EXERCISE DATA
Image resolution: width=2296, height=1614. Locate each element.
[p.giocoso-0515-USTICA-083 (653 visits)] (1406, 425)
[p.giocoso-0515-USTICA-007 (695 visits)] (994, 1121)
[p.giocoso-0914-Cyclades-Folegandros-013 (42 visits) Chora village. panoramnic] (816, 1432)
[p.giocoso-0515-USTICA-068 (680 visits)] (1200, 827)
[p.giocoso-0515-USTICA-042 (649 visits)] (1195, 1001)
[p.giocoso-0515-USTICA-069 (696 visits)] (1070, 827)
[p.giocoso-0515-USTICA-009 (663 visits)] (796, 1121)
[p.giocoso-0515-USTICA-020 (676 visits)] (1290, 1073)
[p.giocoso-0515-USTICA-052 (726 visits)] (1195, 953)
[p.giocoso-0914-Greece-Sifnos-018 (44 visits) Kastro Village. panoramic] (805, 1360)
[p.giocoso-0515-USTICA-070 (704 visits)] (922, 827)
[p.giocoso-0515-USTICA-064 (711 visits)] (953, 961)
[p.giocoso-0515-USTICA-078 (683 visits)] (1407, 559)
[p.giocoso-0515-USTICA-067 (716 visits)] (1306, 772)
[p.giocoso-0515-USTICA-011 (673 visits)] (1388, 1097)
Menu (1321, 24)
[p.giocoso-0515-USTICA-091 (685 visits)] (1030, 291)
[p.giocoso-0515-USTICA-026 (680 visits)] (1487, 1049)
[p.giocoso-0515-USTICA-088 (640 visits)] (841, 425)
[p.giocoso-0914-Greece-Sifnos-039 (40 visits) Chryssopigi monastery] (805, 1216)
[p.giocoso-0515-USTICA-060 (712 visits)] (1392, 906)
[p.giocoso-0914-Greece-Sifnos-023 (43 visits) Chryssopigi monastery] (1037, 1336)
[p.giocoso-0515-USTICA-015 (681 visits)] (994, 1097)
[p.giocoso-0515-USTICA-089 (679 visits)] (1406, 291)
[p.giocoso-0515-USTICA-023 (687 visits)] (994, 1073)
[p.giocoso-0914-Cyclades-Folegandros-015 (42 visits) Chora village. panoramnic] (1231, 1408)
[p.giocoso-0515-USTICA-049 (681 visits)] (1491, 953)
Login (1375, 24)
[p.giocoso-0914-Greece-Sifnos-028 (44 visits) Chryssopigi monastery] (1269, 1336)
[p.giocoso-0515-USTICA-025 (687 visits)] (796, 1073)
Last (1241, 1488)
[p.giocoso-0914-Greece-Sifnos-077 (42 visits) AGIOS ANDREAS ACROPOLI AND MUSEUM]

...

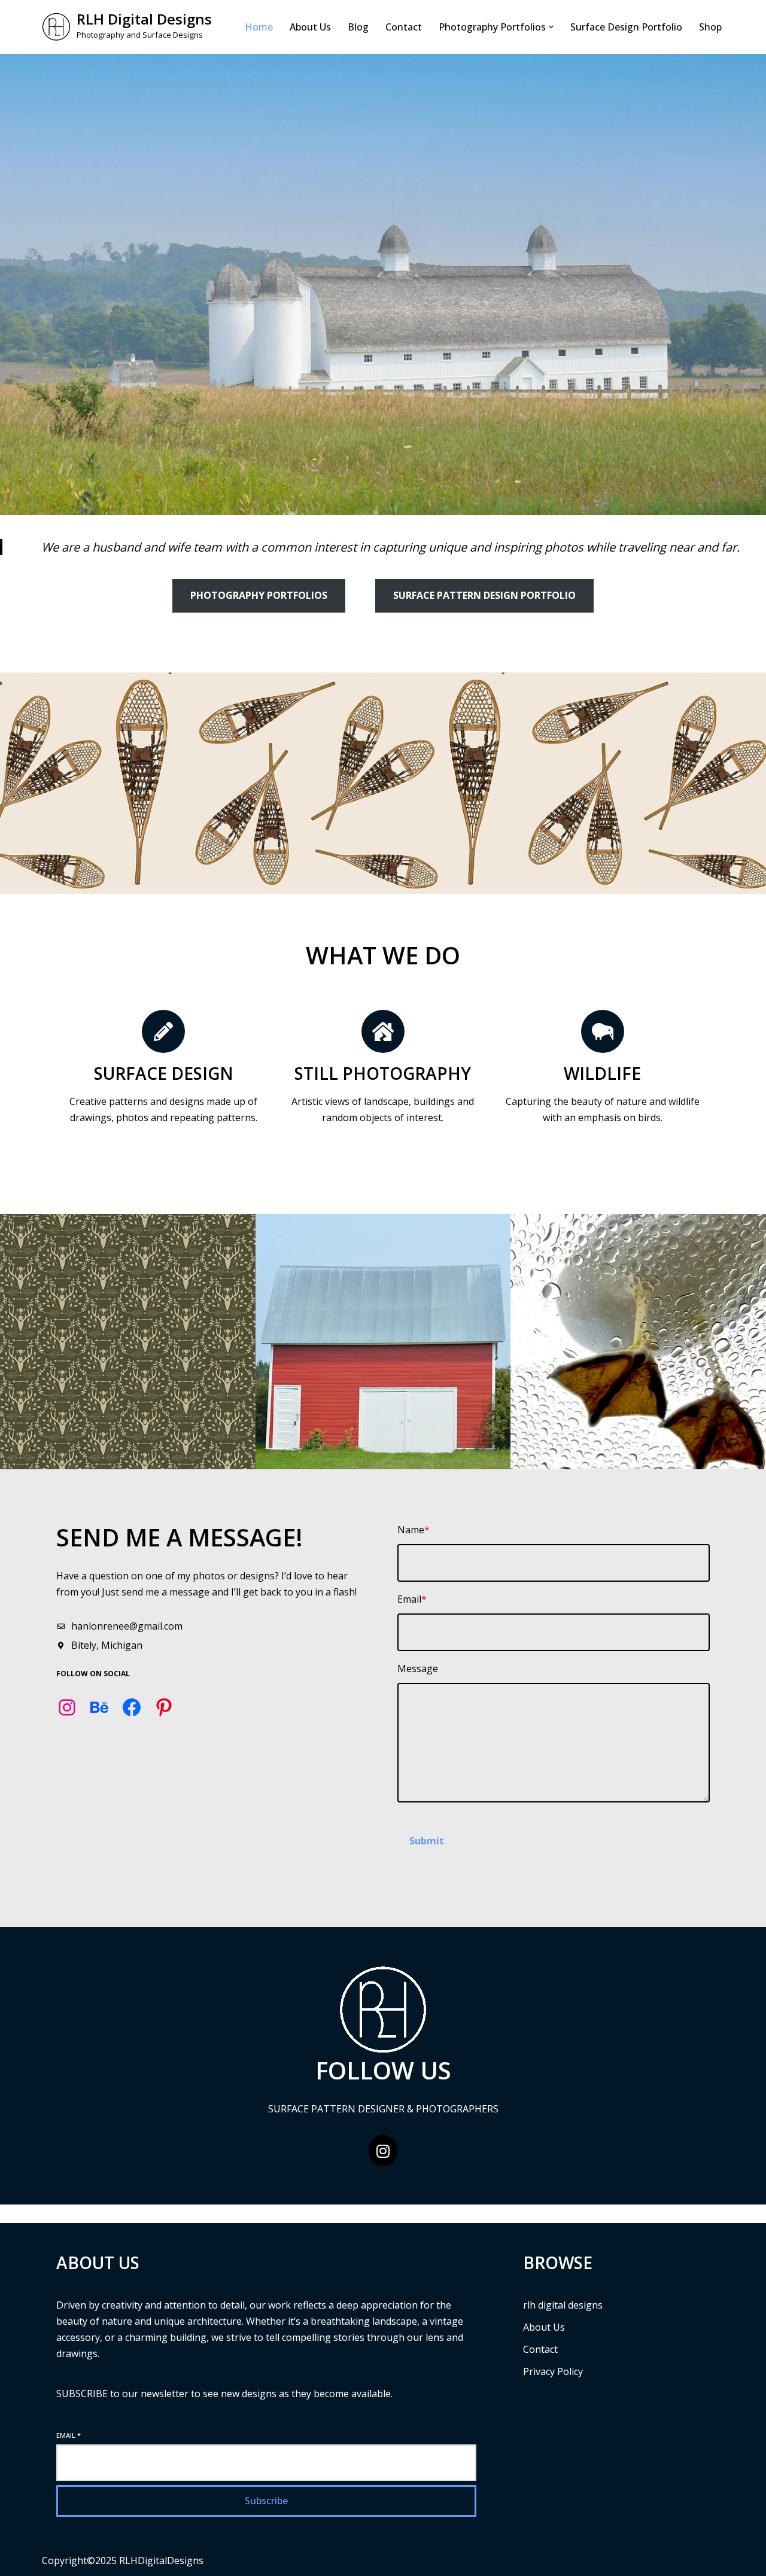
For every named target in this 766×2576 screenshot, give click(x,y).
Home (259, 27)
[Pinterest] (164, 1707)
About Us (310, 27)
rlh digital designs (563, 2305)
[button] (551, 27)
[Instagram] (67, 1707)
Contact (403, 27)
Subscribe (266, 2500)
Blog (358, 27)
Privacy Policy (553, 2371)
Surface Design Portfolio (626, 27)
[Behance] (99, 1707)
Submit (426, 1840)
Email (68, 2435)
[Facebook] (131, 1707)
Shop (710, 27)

WHAT YOU WILL DO
Your answer must be the lines above from the one containing "[Pinterest] (164, 1707)" to the one containing "Shop (710, 27)", both included, restated word for word.

TASK RESULT
[Pinterest] (164, 1707)
About Us (310, 27)
rlh digital designs (563, 2305)
[button] (551, 27)
[Instagram] (67, 1707)
Contact (403, 27)
Subscribe (266, 2500)
Blog (358, 27)
Privacy Policy (553, 2371)
Surface Design Portfolio (626, 27)
[Behance] (99, 1707)
Submit (426, 1840)
Email (68, 2435)
[Facebook] (131, 1707)
Shop (710, 27)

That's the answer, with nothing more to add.